Researchers Identify "Thinning Gatekeeper" Layer as Primary Driver of Rapid Antarctic Sea Ice Melting

University of Gothenburg research reveals how thinning "Winter Water" and 2015 storms allowed deep-ocean heat to melt Antarctic sea ice at record speeds.

By: AXL Media

Published: Mar 18, 2026, 9:42 AM EDT

Source: Information for this report was sourced from University of Gothenburg

Uncovering the Mechanism Behind the Sudden Shift in Antarctic Ice Stability

For decades, Antarctic sea ice exhibited a puzzling growth trend that stood in stark contrast to the steady decline of Arctic ice. However, a dramatic collapse in late 2015 marked the beginning of a new era of extreme fluctuations. New research published in Nature Climate Change by the University of Gothenburg explains that this shift was not an overnight occurrence but the result of a long-term weakening of the ocean's internal structure. Lead author Theo Spira identified a specific "protective layer" of cold water beneath the ice that traditionally acted as a barrier, preventing warmer, saltier deep water from rising to the surface and melting the ice from below.

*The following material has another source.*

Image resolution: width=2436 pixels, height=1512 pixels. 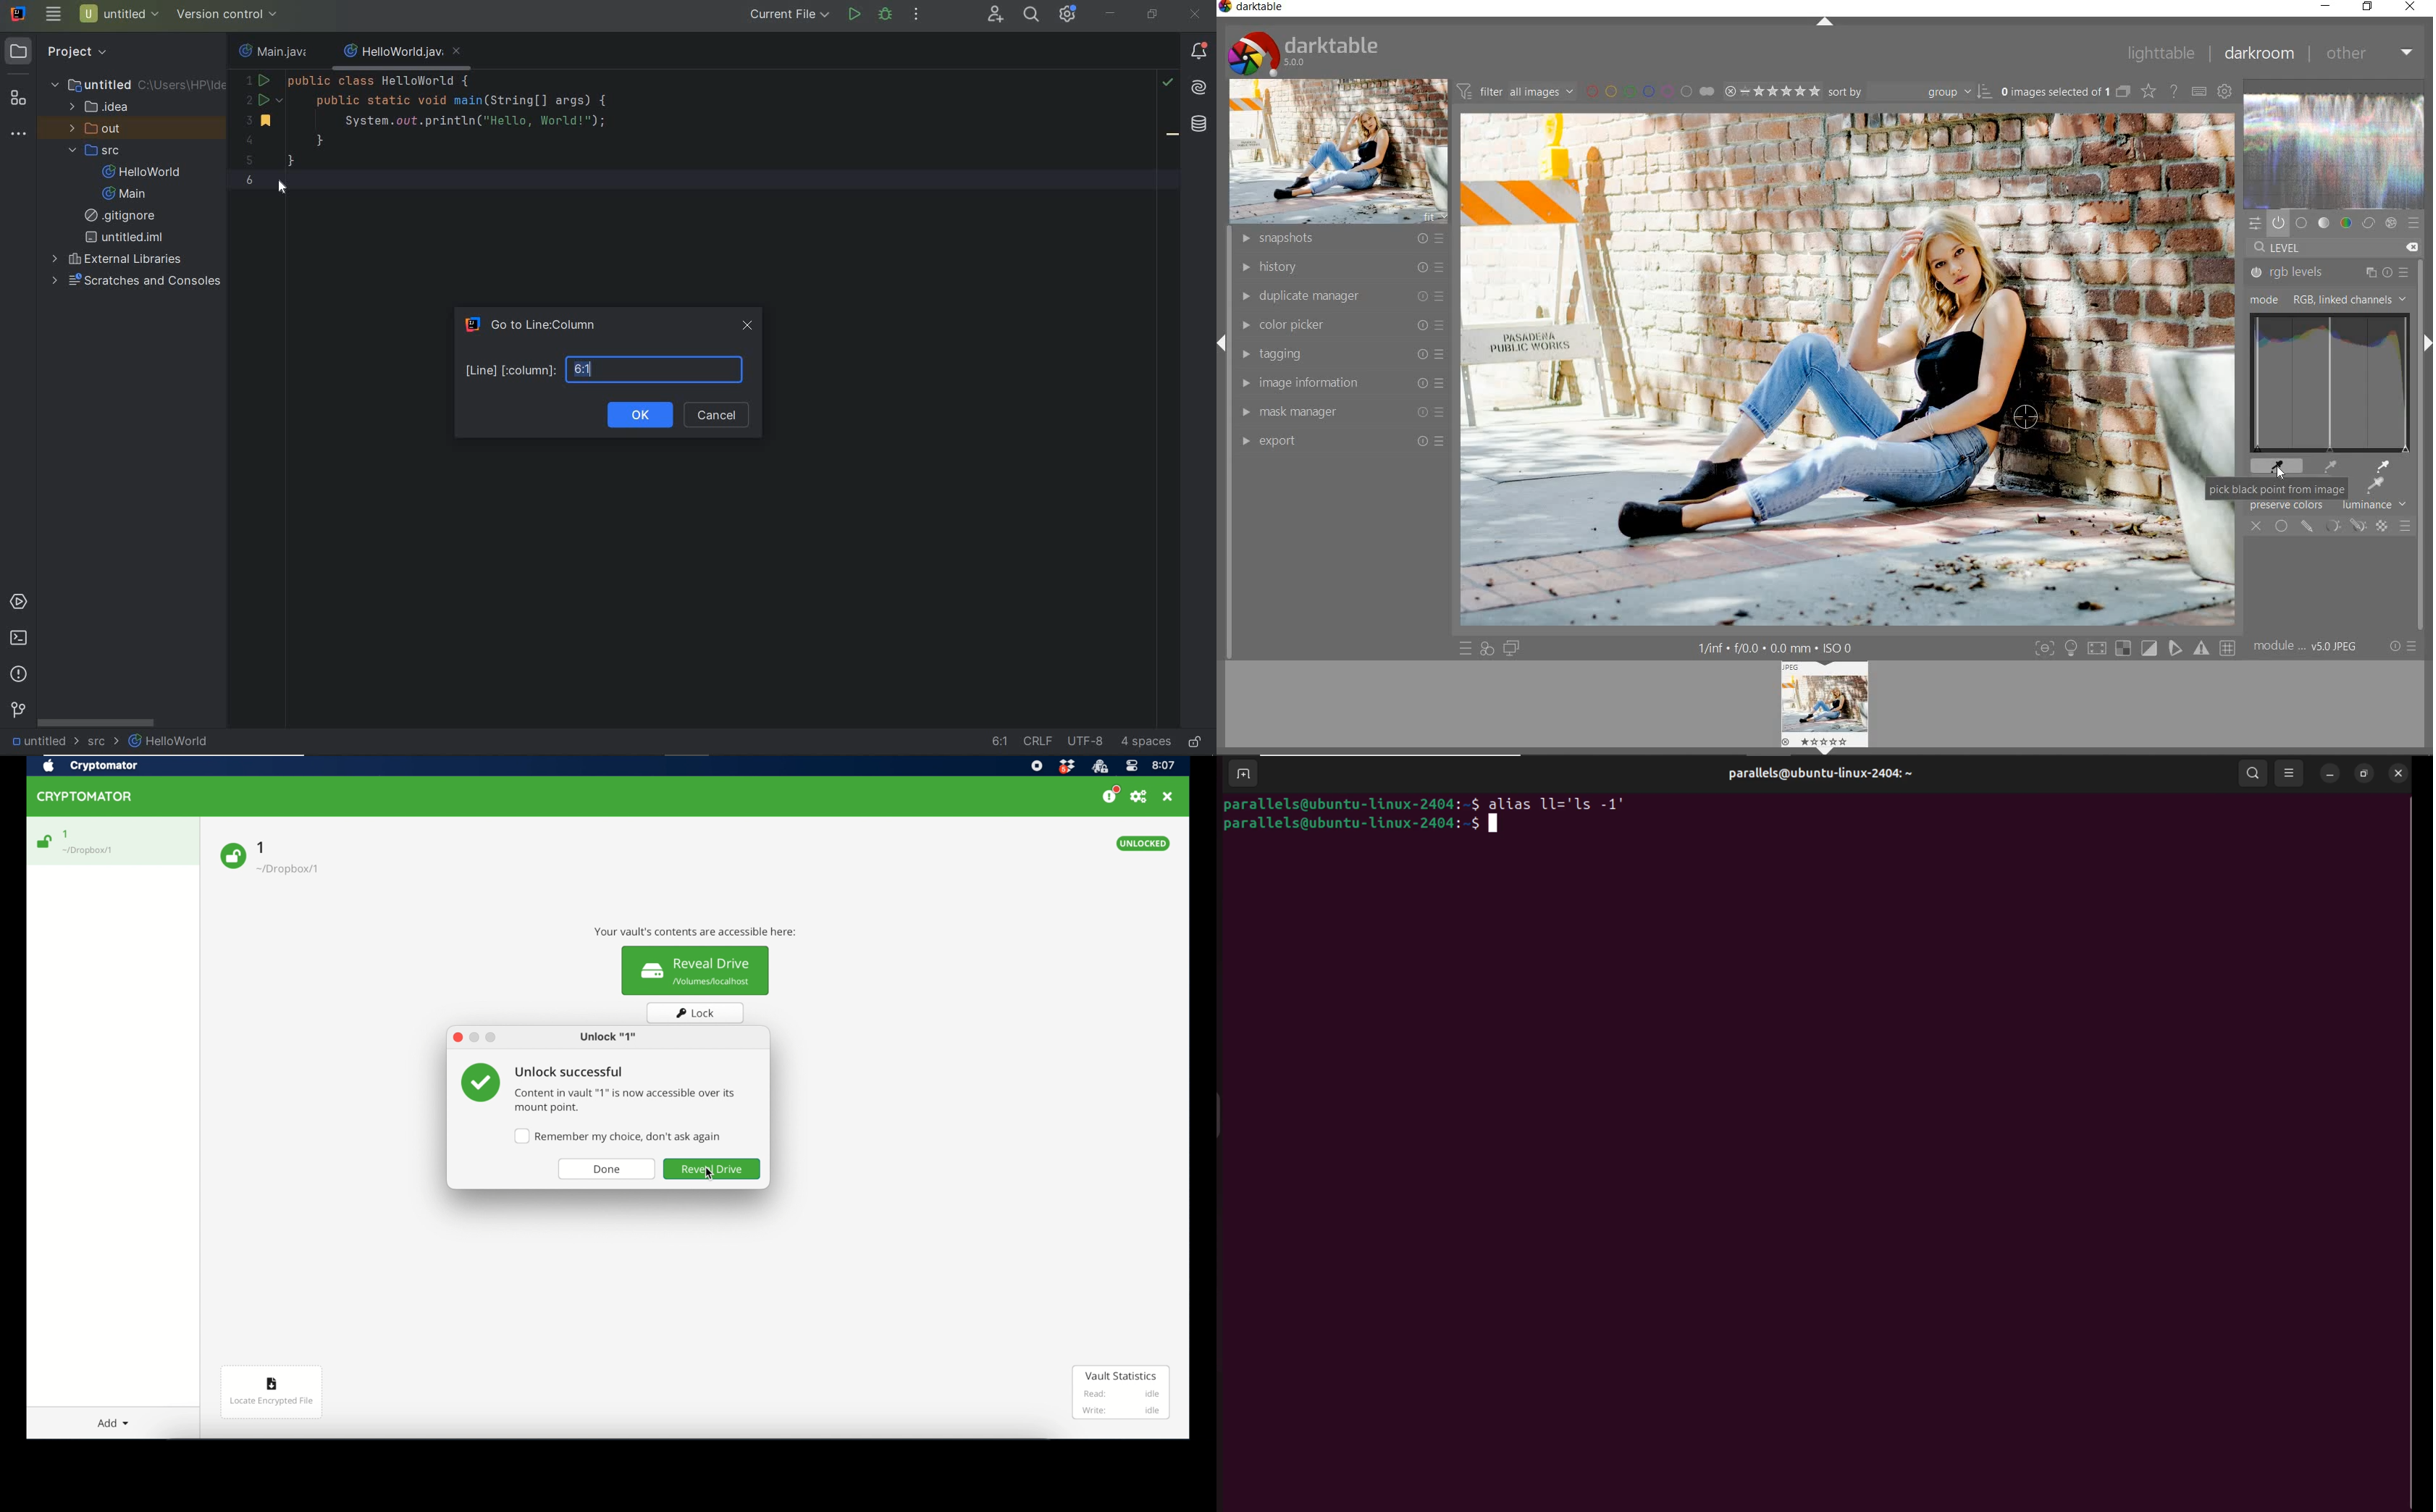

The Role of Stratification and the Winter Water Gatekeeper

The stability of Antarctic ice depends on a process known as stratification, where water masses of different temperatures and salinities settle in distinct layers. A layer known as "Winter Water" typically sits just beneath the sea ice; because it is colder and fresher, it does not easily mix with the dense, warm, and salty water residing in the deep ocean. As sea ice grows and melts seasonally, it adds fresh water to this upper layer, reinforcing the stratification and protecting the ice. However, the study reveals that this natural gatekeeper has been thinning for nearly twenty years as the deep ocean has gradually absorbed more heat, making the entire system increasingly vulnerable.

How Intense Storms Triggered the Record Melting of 2015

The thinning of the cold-water layer reached a critical tipping point during the winter of 2015, when unusually powerful storms swept across the Southern Ocean. These storms provided the mechanical energy necessary to stir the ocean, effectively mixing the thinned protective layer with the warm water beneath it. Once this thermal barrier disappeared, the warm deep water reached the surface, causing the ice to melt at record speed. This event fundamentally changed the thermal exchange between the ocean and the atmosphere, removing a layer of protection that had contributed to the slow expansion of Antarctic ice for previous decades.